Hier das EU-Konzept zu verteidigen, fällt auch Dr. Liese schwer. Der stockt und stammelt, und schiebt die Schuld anschließend Sozialdemokraten, Grünen, Linken und Liberalen im EU-Parlament zu, die immer wieder Haftungsfragen gegenüber den Produzenten ins Spiel gebracht hätten. „Ich bin unglücklich mit dieser Situation“, erklärt er. „Aber für mich war es schwierig genug, den Einkauf gegen Sozialdemokraten, Grüne und Linke durchzusetzen.“ Anschließend verrennt er sich in einer peinlichen Analogie: In England würde man ihn mit Jürgen Klopp vergleichen. Und Klopp würde nicht darauf rumreiten, was man in der Vergangenheit hätte tun können, sondern in die Zukunft blicken. Politikversagen, insbesondere auf EU-Ebene, will der Brüsseler Abgeordnete offensichtlich nicht diskutieren. Doch das lassen ihm weder Frank Plasberg, noch die übrigen Anwesenden durchgehen: Im Verlauf der Sendung bezieht „CDU-Klopp“ noch ordentlich Kloppe.

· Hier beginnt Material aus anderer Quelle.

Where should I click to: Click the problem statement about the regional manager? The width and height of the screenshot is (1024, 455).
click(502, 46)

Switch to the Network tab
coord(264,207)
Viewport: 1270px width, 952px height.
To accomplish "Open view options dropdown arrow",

Dann haut Lauterbach noch einen raus
Denn Politik- und Staatsversagen zieht sich wie ein roter Faden durch die gesamte Thematik. Die Einblicke, die die Studiogäste liefern, zeigen ganz deutlich: Beim Thema Impfstoff haben es die handelnden Organe nicht nur in Brüssel, sondern eben auch in Deutschland versaut. FDP-Politiker Wissing berichtet davon, dass Angela Merkel einen Vorschlag von Gesundheitsminister Spahn, mit wenigen Ländern gemeinsam noch mehr Impfstoff zu kaufen, abgeschmettert hätte. Erklären kann das keiner – verstehen wahrscheinlich auch nicht.

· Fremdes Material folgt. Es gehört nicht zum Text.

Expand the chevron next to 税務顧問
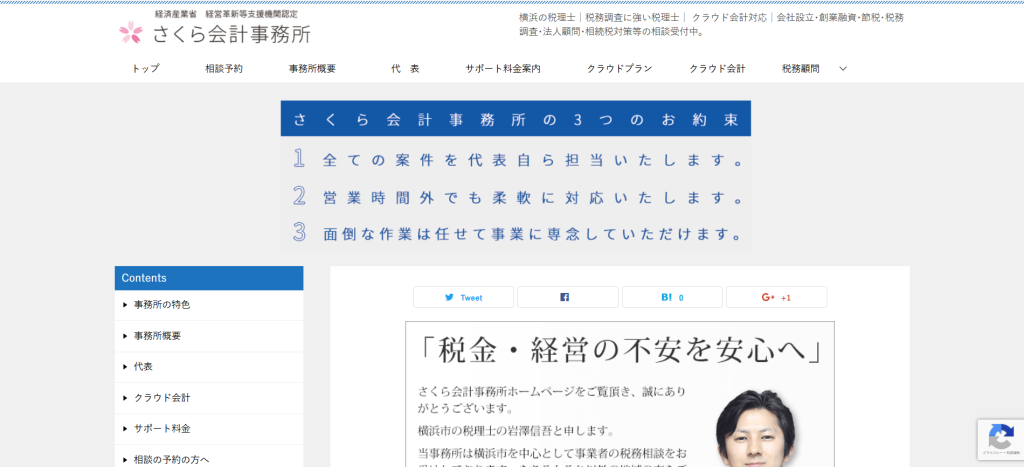The width and height of the screenshot is (1024, 467). pyautogui.click(x=843, y=69)
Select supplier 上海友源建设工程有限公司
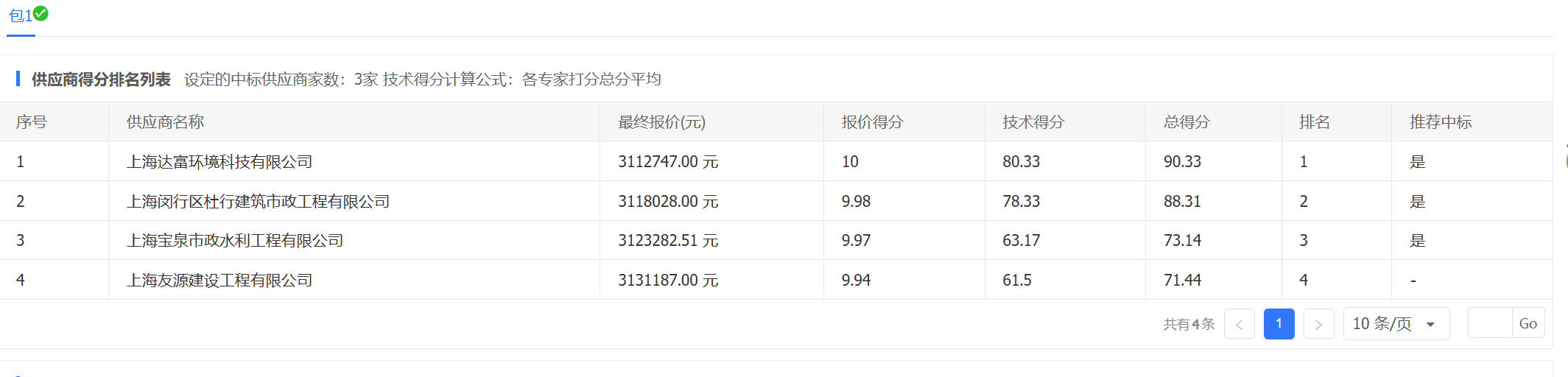Image resolution: width=1568 pixels, height=377 pixels. pyautogui.click(x=219, y=281)
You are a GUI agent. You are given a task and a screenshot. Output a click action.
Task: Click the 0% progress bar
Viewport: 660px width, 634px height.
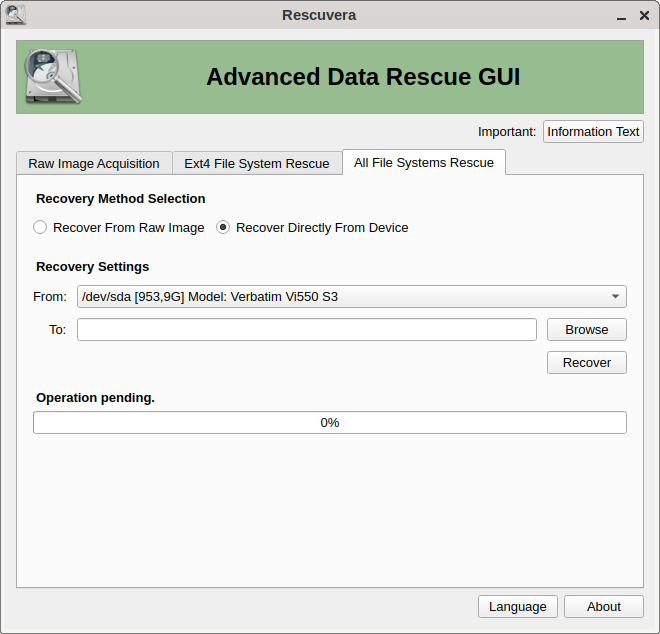tap(330, 423)
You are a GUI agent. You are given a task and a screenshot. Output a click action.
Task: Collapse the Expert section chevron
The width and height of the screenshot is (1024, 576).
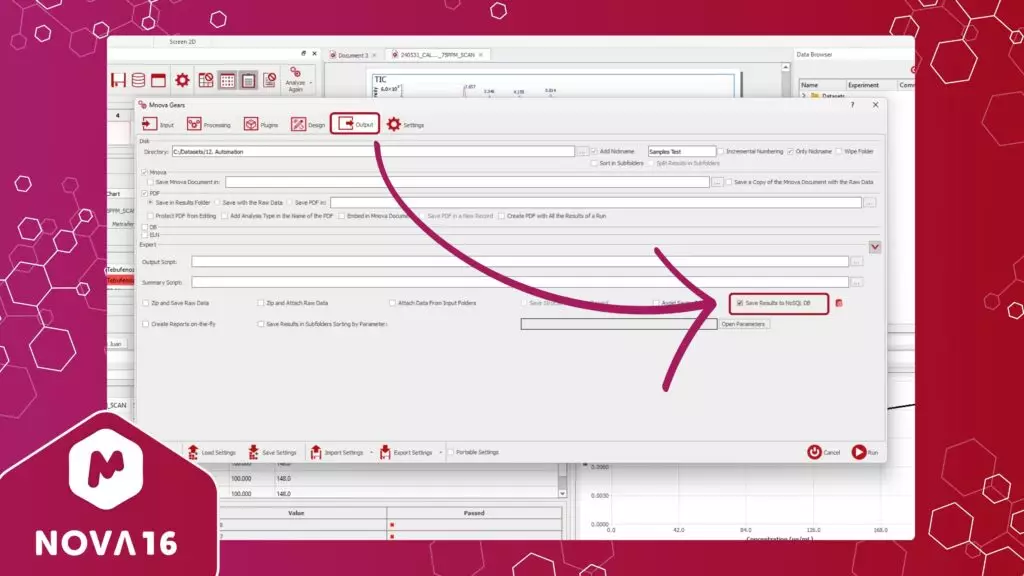[874, 246]
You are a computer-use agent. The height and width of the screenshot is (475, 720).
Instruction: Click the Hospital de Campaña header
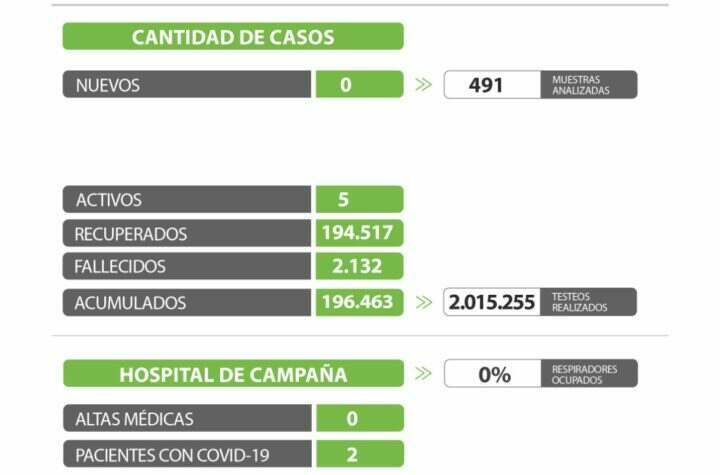point(233,374)
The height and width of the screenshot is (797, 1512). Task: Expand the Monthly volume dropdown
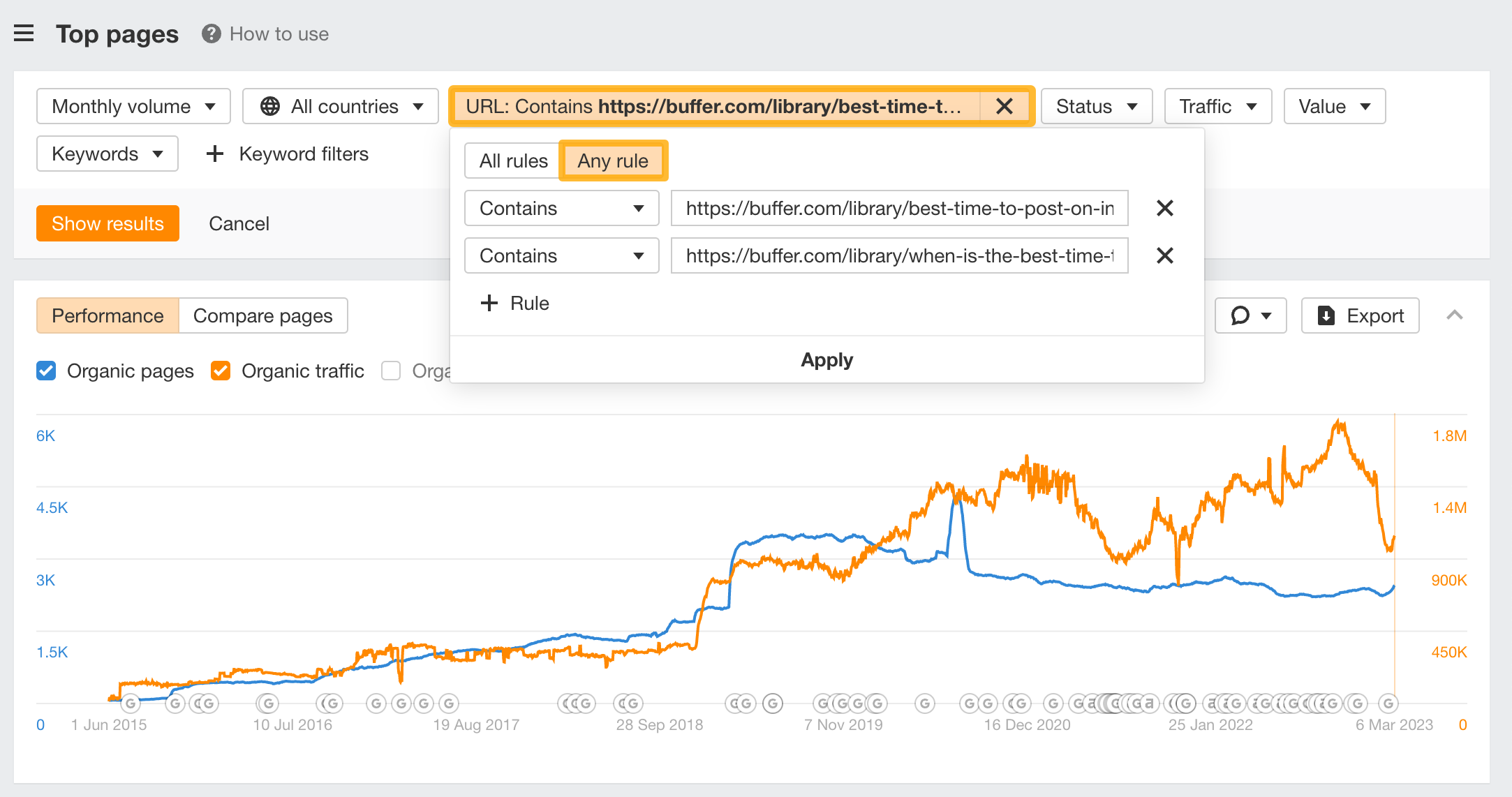coord(133,106)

Auch die Einsendungen der Zuschauer stellen einen scharfen Kontrast dazu dar. Impfen, so sagt ein Zuschauer, sei doch der Weg aus der Krise. Warum gebe man in der Politik dann nicht soviel Geld wie nötig aus? Dazu kommen Berichte über den verbockten Impfstart aus erster Hand: Eine Zuschauerin, die ihre Mutter impfen wollte, erzählt von endlosen Warteschlangen in sinnlosen Hotlines, bei denen sie gar nicht durchkam. Ein 81-Jähriger kritisiert, mit der Online-Terminvereinbarung überfordert zu sein. Volker Wissing korrigiert die Kommentare der Zuschauer direkt: „Nach meinen Informationen ist das gut angelaufen.“ Alles hätte funktioniert und der Impfstart sei geglückt. In dieser Pandemie bei weitem nicht das erste mal, dass bemerkenswerte Diskrepanz zwischen Politikererzählung und Bürgerempfinden besteht.

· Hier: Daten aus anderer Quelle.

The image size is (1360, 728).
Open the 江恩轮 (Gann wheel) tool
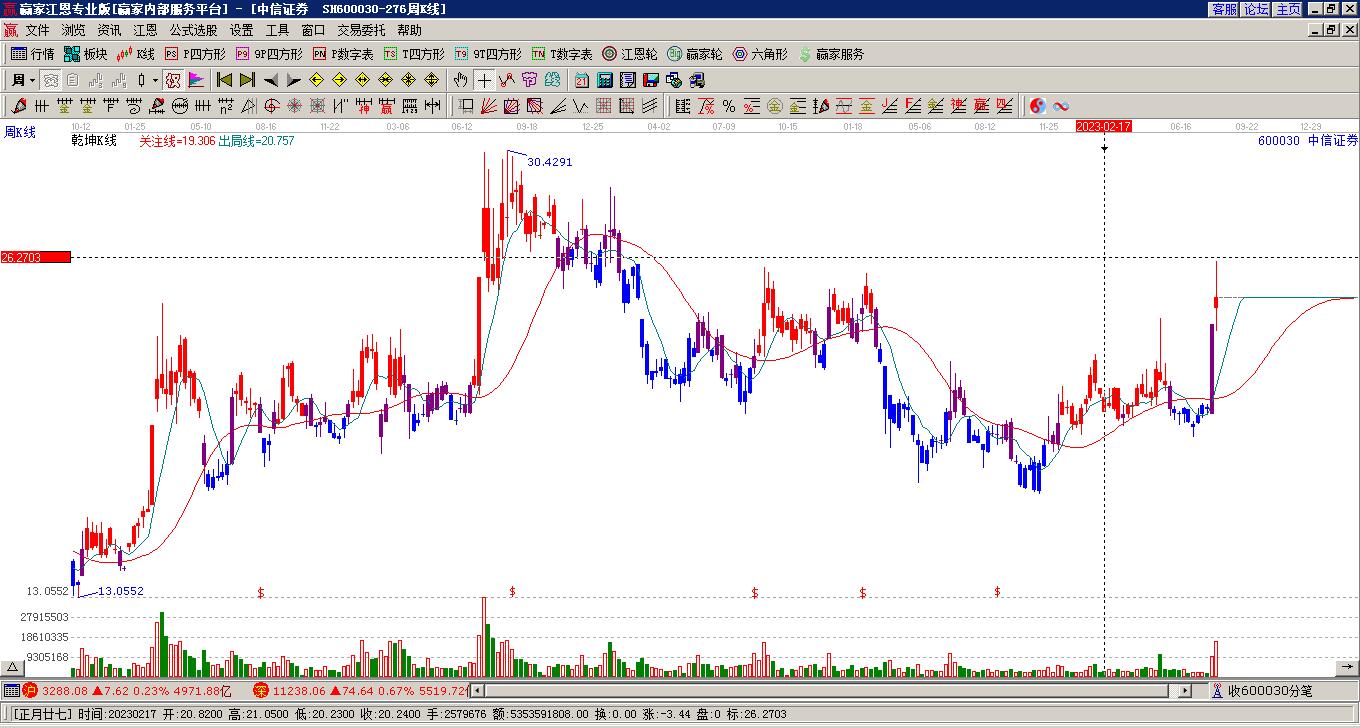click(629, 54)
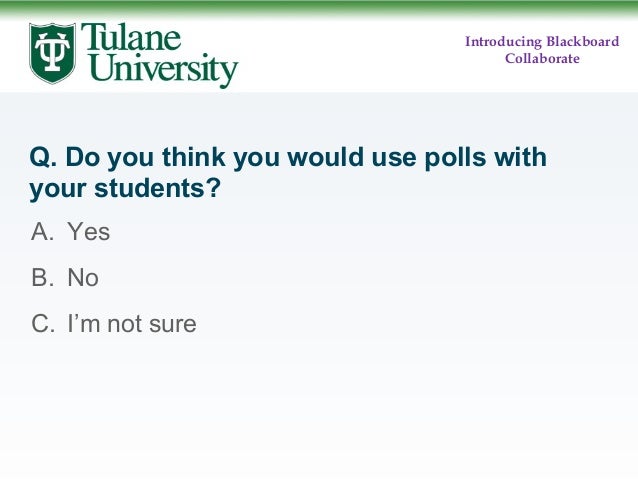This screenshot has height=479, width=638.
Task: Click the letter "C." option marker
Action: [43, 324]
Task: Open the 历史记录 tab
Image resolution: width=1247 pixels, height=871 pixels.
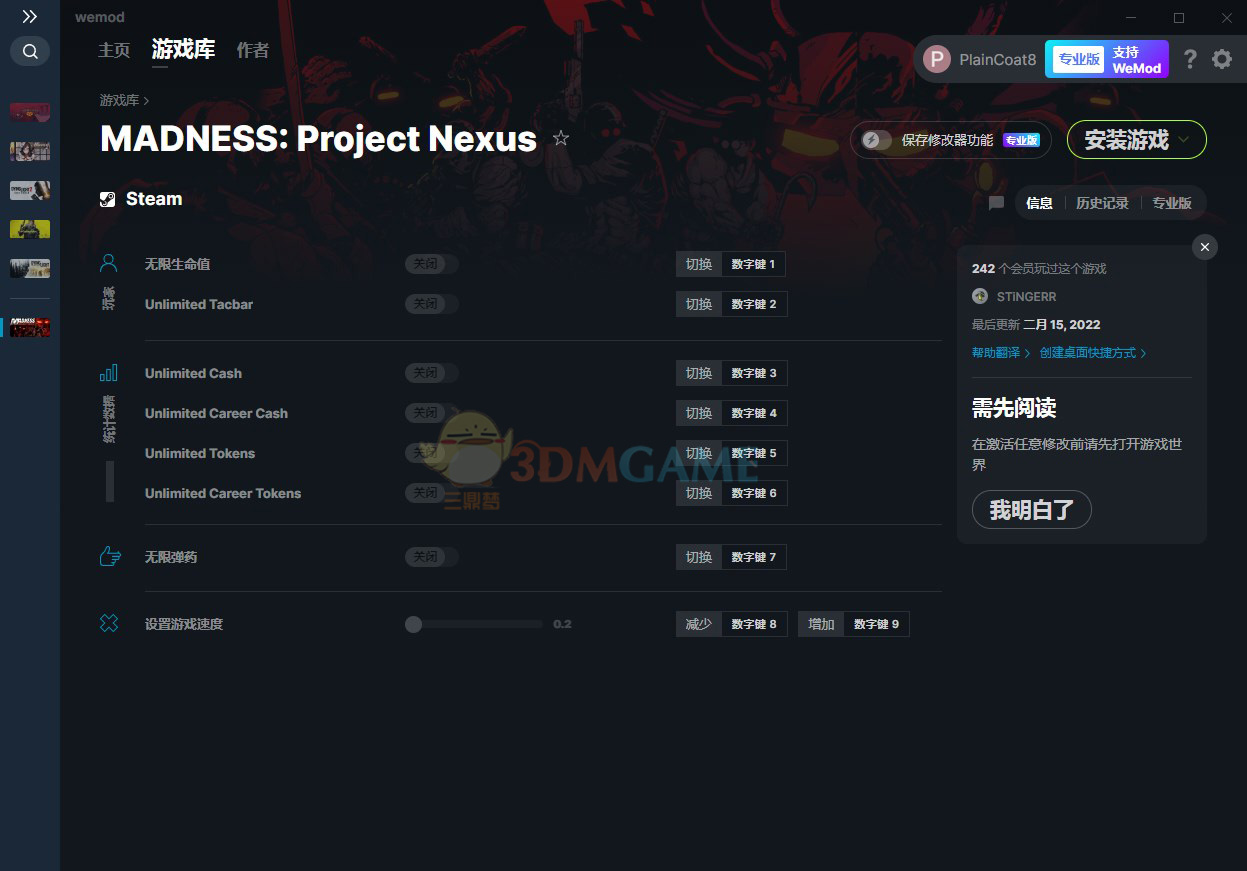Action: 1102,203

Da Karl Lauterbach unter unseren Lesern ja sehr beliebt ist, wollen wir den Knaller, den der Gesundheitspolitiker am Ende noch auspackt, natürlich nicht verschweigen: Lockdowns sollten ab sofort am besten „open-end“, also ohne vorbestimmtes Enddatum verhängt werden. „Er muss so lange gehen, bis der angestrebte Zielwert erreicht ist“. Trotz Impfungen, so Lauterbach, ständen uns jetzt die „härtesten drei Monate der gesamten Pandemie“ bevor.
Was nimmt man aus der Talkrunde mit? Vor allem erlebt man zumindest in einem Sektor eine belebte und uneinige Debatte, die man als Zuschauer schon gar nicht mehr gewohnt ist. Tatsächlich: Manchmal ist kritisches Diskutieren im ÖRR noch möglich. Und wenn im ÖRR die Bundesregierung scharf angegangen wird, ist das das größte Signal dafür, dass unser Staat auf ganzer Linie versagt hat – und diese Linie Merkel scheint damit doch ganz entschieden zu bröckeln.